Standards and localization (was Dot-mapping)

Thu Dec 13 03:42:42 CET 2007

"The dots" that that are relevant are the full stops:

U+002E FULL STOP
U+3002 IDEOGRAPHIC FULL STOP

and, because of fullwidth/halfwidth cloning in East Asian character sets:

U+FF0E FULLWIDTH FULL STOP (explicitly fullwidth version of U+002E)
U+FF61 HALFWIDTH IDEOGRAPHIC FULL STOP (explicitly halfwidth version of
U+3002)

These are exactly the full stops used in the IDNA2003 spec (
http://ietf.org/rfc/rfc3490.txt):

   1) Whenever dots are used as label separators, the following
      characters MUST be recognized as dots: U+002E (full stop), U+3002
      (ideographic full stop), U+FF0E (fullwidth full stop), U+FF61
      (halfwidth ideographic full stop).

That's it. We shouldn't even be talking about "dots" here, because really
what is at issue are these two full stops. The reason for adding them to
IDNA2003 was to make it easier for about a third of the world to enter in
URLs, because of the way that input methods work. The reason for keeping
them in IDNAbis is for the same reason, plus backwards compatibility with
IDNA2003.

If we had wanted to extend this set to all the compatibility NFKC variants,
then we would also add the following: 

2024  ONE DOT LEADER
FE12  PRESENTATION FORM FOR VERTICAL IDEOGRAPHIC FULL STOP
FE52  SMALL FULL STOP

However, there is no need for that at all, since those characters
will not be entered in by accident on Chinese and Japanese computers.

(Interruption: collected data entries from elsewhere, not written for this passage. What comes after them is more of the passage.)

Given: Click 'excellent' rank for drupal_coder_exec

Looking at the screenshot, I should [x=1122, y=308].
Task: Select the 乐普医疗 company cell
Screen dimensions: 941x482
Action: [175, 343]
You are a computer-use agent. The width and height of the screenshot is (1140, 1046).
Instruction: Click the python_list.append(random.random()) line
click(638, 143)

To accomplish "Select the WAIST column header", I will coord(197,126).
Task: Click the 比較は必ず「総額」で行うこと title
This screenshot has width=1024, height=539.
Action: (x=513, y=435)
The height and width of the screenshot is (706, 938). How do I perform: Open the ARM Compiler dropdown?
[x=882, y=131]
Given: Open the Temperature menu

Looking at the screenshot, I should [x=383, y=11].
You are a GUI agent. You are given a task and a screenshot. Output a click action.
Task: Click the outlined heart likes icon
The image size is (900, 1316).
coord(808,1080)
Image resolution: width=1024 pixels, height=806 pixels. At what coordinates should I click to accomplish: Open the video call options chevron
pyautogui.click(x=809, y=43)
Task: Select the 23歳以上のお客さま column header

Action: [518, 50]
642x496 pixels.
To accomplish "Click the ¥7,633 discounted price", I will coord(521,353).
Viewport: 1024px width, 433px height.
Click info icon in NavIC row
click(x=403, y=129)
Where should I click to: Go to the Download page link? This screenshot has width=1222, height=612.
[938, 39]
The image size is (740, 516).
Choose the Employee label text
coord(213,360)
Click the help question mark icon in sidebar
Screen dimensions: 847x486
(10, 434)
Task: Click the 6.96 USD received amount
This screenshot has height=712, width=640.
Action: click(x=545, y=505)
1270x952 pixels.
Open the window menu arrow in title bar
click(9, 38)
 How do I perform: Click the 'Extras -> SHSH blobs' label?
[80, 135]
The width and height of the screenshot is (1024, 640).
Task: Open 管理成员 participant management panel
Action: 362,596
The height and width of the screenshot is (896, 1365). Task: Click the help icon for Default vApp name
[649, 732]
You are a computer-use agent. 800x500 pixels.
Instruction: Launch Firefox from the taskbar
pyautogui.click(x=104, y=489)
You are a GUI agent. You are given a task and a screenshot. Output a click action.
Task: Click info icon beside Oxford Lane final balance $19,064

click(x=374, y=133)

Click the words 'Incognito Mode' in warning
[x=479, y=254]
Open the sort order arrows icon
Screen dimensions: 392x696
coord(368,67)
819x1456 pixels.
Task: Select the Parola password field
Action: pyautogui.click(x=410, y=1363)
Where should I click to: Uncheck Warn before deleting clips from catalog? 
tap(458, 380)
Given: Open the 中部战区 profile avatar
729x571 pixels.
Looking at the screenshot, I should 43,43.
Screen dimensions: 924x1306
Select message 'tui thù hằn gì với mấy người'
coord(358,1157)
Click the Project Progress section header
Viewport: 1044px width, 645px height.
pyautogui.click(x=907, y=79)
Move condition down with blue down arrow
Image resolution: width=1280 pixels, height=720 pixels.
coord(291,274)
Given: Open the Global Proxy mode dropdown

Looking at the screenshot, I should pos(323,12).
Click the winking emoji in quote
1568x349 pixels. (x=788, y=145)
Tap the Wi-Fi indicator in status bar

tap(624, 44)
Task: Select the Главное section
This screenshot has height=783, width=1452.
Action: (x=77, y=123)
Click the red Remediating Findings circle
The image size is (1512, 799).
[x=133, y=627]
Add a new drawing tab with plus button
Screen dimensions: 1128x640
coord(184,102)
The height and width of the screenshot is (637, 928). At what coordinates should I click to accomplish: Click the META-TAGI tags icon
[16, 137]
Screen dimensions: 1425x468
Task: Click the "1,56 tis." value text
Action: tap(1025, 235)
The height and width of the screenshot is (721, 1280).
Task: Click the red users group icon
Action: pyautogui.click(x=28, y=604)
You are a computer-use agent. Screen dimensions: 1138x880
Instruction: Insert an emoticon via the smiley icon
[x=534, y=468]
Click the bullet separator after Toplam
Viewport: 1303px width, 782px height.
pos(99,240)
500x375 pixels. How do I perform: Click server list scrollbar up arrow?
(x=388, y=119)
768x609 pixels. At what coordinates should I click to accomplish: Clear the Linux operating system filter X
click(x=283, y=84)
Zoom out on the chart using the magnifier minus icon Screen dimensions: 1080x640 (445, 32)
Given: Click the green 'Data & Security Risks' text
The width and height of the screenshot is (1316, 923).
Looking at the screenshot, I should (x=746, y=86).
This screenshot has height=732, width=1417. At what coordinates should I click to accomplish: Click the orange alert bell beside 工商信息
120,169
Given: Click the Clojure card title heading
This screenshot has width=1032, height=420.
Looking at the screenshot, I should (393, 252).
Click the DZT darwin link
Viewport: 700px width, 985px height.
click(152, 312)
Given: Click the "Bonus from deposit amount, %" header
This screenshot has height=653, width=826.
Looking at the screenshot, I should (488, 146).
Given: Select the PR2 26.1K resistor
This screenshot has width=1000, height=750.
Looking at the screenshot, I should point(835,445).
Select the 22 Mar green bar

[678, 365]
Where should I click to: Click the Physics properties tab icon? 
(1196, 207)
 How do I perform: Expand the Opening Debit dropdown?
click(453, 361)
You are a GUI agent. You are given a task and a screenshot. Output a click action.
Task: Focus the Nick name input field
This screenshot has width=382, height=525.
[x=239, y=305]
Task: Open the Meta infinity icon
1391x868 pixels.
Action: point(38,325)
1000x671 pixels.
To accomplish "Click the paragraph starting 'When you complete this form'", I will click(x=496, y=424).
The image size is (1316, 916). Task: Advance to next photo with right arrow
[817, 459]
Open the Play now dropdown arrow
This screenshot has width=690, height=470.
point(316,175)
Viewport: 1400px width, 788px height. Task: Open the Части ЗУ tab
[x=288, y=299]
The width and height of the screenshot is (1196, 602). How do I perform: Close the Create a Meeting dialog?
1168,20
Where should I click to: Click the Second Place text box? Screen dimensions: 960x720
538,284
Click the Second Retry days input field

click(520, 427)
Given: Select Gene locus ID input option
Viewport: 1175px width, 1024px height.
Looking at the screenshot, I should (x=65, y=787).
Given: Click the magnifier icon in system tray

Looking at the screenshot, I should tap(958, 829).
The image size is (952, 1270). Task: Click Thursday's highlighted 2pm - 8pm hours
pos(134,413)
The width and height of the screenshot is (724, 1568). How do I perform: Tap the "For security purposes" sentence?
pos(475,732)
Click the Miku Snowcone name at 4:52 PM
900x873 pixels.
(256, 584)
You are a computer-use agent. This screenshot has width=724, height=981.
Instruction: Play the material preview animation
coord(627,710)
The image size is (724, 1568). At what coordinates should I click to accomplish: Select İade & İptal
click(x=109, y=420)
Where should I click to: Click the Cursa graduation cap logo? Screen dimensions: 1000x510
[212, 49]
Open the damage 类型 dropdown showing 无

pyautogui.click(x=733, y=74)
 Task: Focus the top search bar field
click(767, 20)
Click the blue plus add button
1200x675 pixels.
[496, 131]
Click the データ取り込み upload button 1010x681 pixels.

I'm agnostic about where FULL STOP and IDEOGRAPHIC FULL STOP
equivalence get handled in the protocol stack, by the way.
I leave that to others to sort out.

While lots of scripts have different kinds of
terminal punctuation, of all shapes, which function somewhat
similarly to FULL STOP in Western punctuation conventions,
they don't look like dots, and as far as I know nobody is advocating
that those start to appear as internet label delimiters.

I just want to emphasize the point that what you do about mapping
full stops shouldn't be colored by the fear that a nonextensible
specification for them will be broken and lead to cultural
and political attacks on the specification.

> If the list is not extensible, we run
> into problems with scripts that have not been coded but whose
> users believe that their dots are equally important.

I will venture to assert that that is the null set.

Unicode 5.1 is adding the Cham, Kayah Li, Lepcha, Ol Chiki,
Rejang, Saurashtra, Sundanese and Vai scripts -- all in modern
use. Many of those scripts have "danda" punctuation, but none
of them adds a baseline dot delimiter FULL STOP to the standard.

Unicode 5.2 will add the Tai Tham and Tai Viet scripts, and
the same statement holds for those.

There are about a dozen more regional current use scripts
in the pipeline for eventual encoding, many of which have
reasonably complete proposals to hand by now -- and as far
as I know, none of them will add a baseline dot delimiter
FULL STOP to the standard.

As for the various archaic scripts, those aren't going to
be appropriate for IDNs in any case, and don't have "users"
with cultural expectations, even if they did have baseline
delimiter dots.

So we don't need to get distracted by worrying about
extensibility issues for these particular delimiters.

--Ken